■ **Problem requirements**
Line count for the string "checkbox": state how many lines in the records below hold it, giving only the number.

■ **Material supplied**
Content starts
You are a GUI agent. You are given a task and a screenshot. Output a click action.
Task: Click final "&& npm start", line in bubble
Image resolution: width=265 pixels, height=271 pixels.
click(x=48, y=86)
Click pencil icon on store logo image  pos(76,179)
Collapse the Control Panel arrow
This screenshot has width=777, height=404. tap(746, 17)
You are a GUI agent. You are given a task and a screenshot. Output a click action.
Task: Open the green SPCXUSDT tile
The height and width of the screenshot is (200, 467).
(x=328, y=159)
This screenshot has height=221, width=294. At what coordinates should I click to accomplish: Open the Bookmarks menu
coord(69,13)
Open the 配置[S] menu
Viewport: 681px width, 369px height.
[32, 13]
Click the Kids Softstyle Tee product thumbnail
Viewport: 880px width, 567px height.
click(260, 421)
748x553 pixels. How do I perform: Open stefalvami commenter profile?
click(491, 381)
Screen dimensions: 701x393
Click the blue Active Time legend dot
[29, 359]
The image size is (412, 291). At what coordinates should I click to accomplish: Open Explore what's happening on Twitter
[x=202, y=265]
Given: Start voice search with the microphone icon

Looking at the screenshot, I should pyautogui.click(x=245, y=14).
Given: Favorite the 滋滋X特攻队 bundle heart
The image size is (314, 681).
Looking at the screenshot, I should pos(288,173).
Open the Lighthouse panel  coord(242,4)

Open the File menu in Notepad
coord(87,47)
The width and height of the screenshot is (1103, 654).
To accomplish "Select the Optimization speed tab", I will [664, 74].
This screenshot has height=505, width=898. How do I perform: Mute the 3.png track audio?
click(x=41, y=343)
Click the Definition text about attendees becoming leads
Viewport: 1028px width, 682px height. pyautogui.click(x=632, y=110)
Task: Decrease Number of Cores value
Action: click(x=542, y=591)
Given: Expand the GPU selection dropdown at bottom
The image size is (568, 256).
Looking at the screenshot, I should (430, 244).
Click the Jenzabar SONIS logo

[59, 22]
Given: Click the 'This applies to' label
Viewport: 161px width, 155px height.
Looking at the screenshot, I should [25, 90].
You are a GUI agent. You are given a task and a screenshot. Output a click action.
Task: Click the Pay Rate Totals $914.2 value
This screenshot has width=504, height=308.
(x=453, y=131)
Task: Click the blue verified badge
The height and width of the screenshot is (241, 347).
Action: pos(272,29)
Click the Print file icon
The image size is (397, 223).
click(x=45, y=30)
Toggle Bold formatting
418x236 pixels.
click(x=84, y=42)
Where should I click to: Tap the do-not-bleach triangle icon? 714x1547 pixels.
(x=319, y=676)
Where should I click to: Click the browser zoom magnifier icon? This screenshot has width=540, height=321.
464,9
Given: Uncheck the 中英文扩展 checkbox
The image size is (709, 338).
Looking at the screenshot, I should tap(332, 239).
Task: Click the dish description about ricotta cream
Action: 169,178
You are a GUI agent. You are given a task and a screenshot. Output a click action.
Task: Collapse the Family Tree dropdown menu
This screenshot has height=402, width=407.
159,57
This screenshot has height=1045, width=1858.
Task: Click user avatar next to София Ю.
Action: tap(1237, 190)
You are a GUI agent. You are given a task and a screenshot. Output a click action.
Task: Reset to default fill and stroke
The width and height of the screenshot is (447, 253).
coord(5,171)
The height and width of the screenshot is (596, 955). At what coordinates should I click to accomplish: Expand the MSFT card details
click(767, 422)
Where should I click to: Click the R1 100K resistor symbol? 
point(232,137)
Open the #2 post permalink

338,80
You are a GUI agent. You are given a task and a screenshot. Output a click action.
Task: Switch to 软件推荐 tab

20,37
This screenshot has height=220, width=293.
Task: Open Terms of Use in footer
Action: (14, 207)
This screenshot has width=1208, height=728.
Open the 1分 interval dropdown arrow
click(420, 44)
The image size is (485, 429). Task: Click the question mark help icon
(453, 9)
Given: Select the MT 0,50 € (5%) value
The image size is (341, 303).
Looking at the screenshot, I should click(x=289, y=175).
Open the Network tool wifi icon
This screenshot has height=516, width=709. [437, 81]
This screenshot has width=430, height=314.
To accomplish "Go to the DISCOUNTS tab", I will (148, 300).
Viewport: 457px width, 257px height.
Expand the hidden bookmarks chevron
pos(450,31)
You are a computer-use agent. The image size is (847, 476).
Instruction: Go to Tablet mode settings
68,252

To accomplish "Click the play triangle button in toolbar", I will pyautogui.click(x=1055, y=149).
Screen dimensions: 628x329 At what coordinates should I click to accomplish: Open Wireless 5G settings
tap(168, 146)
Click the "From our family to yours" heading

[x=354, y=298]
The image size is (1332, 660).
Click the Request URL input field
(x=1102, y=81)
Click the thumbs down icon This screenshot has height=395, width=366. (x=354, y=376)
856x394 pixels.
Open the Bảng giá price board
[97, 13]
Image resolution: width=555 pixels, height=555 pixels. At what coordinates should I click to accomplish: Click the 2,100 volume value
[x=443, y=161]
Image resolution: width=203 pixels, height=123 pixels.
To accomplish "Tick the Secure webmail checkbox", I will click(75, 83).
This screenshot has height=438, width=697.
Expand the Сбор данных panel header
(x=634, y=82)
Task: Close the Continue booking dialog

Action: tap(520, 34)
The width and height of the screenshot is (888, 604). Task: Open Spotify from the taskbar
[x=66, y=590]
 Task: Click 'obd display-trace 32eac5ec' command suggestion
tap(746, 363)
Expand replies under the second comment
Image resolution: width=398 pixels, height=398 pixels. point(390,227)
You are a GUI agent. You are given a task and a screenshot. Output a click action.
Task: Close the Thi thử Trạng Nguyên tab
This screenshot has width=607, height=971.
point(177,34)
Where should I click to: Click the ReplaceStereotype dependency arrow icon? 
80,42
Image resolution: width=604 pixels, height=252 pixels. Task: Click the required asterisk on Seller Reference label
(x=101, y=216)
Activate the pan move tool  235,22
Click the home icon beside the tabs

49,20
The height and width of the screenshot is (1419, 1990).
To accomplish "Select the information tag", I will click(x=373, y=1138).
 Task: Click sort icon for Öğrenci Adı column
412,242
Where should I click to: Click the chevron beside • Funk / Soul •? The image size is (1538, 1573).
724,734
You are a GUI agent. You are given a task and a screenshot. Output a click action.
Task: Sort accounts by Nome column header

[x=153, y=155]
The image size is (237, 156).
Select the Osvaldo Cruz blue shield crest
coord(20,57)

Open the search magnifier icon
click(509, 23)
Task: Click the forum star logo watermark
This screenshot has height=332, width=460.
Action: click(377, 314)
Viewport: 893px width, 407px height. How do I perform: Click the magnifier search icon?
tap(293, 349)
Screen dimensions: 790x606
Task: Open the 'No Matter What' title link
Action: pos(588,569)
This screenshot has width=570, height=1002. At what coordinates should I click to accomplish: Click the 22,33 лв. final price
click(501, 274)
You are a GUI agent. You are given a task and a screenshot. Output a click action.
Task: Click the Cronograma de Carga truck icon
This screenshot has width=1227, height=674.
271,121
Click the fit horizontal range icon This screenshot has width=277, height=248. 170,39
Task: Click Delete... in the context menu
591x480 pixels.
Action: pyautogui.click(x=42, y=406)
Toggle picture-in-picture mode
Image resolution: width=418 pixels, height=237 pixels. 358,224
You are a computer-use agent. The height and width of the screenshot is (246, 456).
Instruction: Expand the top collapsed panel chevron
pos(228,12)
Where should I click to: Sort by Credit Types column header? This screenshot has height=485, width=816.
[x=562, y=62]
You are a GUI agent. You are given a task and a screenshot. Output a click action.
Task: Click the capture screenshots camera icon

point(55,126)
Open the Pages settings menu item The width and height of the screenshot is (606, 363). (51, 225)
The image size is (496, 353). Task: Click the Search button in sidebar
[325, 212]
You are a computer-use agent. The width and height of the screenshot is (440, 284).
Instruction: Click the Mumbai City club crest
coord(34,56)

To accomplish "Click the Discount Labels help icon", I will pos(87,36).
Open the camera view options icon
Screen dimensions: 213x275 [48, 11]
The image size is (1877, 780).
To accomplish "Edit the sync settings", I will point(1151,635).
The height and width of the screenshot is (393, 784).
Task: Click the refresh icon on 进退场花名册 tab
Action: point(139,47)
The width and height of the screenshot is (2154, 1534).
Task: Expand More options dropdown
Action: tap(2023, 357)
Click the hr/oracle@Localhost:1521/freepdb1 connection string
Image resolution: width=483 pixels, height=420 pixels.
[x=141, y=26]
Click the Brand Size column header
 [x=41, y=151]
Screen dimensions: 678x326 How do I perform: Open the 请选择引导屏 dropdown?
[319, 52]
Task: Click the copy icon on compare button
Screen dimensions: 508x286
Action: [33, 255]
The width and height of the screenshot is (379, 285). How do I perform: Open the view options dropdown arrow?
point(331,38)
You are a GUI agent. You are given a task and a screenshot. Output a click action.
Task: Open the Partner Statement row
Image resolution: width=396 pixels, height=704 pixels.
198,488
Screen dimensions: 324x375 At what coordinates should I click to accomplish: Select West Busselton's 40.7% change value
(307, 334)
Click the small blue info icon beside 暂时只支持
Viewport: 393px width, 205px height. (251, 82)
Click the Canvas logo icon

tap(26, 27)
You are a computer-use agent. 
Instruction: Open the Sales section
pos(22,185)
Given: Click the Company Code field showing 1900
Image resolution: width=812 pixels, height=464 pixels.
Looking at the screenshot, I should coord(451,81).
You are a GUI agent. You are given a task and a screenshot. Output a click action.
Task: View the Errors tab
Content ends
■ **Expected answer**
2